Pero el temor de los últimos tiempos les fue cambiando la costumbre; cada vez era más frecuente oír, de boca en boca, sobre la llegada de algún desconocido, pero con una salvedad: sólo si merecían alguna desconfianza prosperaban dichos comentarios. Ahora bien, la desconfianza se fundaba sobre aquellas figuras cuyos aspectos parecían turbios, enfundadas en remiendos y de andar cansinos que de vez en cuando aparecían surcando las calles polvorientas. En fin, ingratas sorpresas para quienes los hallaban durmiendo plácidamente bajo desechos sombreros, en galpones, gallineros o en cualquier lugar que diera descanso a sus vagabundeos.

La colonia era extensa, con calles solitarias, aunque en periodo escolar surcadas por chicos que desde los cuatro puntos cardinales se dirigían hacia las escuelas. Pero las madres, precaviéndose, daban sermones a sus chicos evitando algún contacto con aquellos. En tanto los pequeños, temerosos, aplacaban toda travesura, incluso hasta dormían la siesta en un total acuerdo y siempre pendientes de las faldas de sus madres.

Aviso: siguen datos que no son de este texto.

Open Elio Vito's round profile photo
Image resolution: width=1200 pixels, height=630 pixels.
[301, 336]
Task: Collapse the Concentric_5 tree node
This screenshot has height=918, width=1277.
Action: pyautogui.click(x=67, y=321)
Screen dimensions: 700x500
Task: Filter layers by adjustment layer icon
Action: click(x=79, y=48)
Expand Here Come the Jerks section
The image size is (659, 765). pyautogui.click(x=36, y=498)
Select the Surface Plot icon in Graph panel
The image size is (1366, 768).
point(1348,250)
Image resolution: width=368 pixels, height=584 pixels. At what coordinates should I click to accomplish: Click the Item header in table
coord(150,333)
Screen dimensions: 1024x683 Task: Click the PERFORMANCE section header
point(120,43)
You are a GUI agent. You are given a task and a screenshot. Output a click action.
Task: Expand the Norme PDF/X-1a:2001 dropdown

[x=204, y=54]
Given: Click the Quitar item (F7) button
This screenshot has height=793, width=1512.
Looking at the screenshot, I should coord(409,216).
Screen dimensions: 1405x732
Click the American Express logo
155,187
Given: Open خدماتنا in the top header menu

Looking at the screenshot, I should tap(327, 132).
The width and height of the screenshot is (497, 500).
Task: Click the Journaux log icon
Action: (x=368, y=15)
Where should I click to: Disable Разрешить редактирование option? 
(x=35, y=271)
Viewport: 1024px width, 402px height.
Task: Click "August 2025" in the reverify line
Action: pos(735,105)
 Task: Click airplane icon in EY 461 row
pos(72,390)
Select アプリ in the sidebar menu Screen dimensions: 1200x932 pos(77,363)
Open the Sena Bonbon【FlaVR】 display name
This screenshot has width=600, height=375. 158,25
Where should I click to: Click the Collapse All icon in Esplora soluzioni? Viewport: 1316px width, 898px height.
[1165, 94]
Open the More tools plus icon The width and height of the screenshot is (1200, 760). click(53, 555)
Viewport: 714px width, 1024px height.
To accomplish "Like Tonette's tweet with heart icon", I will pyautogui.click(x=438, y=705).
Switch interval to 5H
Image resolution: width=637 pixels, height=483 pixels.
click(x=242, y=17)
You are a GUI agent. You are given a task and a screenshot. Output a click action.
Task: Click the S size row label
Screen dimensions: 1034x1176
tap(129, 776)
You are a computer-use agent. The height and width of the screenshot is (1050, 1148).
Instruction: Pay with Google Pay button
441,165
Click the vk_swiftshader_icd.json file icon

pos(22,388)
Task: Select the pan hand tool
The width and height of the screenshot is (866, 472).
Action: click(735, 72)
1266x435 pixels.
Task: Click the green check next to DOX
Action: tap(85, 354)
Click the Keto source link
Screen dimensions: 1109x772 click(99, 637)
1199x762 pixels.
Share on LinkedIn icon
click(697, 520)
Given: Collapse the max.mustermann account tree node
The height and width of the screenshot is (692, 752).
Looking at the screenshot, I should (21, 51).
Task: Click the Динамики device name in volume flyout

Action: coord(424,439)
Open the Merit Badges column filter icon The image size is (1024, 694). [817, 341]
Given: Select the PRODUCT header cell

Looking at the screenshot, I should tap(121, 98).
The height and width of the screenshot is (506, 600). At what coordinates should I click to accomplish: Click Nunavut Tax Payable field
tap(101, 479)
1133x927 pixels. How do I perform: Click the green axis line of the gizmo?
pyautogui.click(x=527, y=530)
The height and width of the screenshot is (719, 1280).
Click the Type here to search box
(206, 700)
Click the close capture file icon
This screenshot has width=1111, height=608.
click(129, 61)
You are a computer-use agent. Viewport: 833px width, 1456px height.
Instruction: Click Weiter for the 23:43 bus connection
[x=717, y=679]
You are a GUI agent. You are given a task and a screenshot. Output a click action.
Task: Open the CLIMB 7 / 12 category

Estas almas, cuando frecuentaban la colonia, pasaban por las calles como una sombra, algunos confundidos por la triste enajenación y otros vaya a saber uno por qué ignota razón. ¿Pero quién no ha sentido compasión al chocar alguna vez con esos ojos esquivos, opacos e idos? ¿Quién no ha sentido congoja al verlos vacíos de razonamiento? A menudo uno se preguntaba sobre las causas, pero eran tan difíciles las respuestas; tal vez los kilómetros andados hubieran podido responder por ellos.

El mundo, en sus antípodas, permite transitar por lo cuerdo y la locura, por lo que ¿quién no ha tenido alguna vez algún momento de enajenación? Alguna vez hemos bajado la vista y sólo hemos hallado fosas oscuras. En consecuencia, nadie debe creerse exento, en el buen sentido, en un mundo tan alocado. Basta entonces con preguntarnos: ¿Habremos de vivir lúcidos o transitaremos por las calles de Dios a expensas de algún desequilibrio o desconcierto?

El hombre era alto, de mirada aguda, profunda; sus ojos negros brillaban excitados por el alcohol. Llevaba un sombrero de paja de copa baja y ala ancha y con el barbijo anudado por debajo de la barbilla. En su rostro delgado y oscuro, le resaltaba una prominente nariz aguileña, lo que parecía achicarle la boca casi oculta por un espeso bigote negro que le caía sobre las comisuras de sus labios. Su cuerpo espigado, descarnado, demostraba una piel curtida; típica de los trabajadores del norte. Usaba una camisa marrón y un pantalón del mismo tono, con unas bota mangas arremangadas y unos viejos mocasines negros que a través de la suela descosida se le podían ver los dedos encallecidos. Allí estaba, casi solitario, pero expectante a cualquier palabra que pudiera dirigírsele. Su aspecto y personalidad no ofrecía ninguna desconfianza, sólo su rostro era desconocido. Algunos fueron arrimándosele haciéndole comentarios y él se esmeraba por responderles con amabilidad.

Se jugaba al truco en grupos de cuatro. El jarro de vino, tras cada ronda, circulaba sin demora humedeciéndoles las manos. Próximo al clímax del juego reinaba el silencio para luego estallar en carcajadas de triunfos. Cuando comenzaba a barajarse para una nueva partida, algunos se levantaban para hacer un giro y volver a sentarse o bien para ir a orinar tras algún naranjo. En fin, los almacenes cobraban vida los fines de semana.